§ **Problem**
The expected output is the complete listing, copied exactly.

#### Records for the task ####

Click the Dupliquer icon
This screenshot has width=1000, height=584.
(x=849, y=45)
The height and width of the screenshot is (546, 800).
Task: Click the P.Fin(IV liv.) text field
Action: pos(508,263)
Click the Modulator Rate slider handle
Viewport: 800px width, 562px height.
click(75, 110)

####

§ **Solution to the exercise**
Click the Dupliquer icon
This screenshot has width=1000, height=584.
(x=849, y=45)
The height and width of the screenshot is (546, 800).
Task: Click the P.Fin(IV liv.) text field
Action: pos(508,263)
Click the Modulator Rate slider handle
Viewport: 800px width, 562px height.
click(75, 110)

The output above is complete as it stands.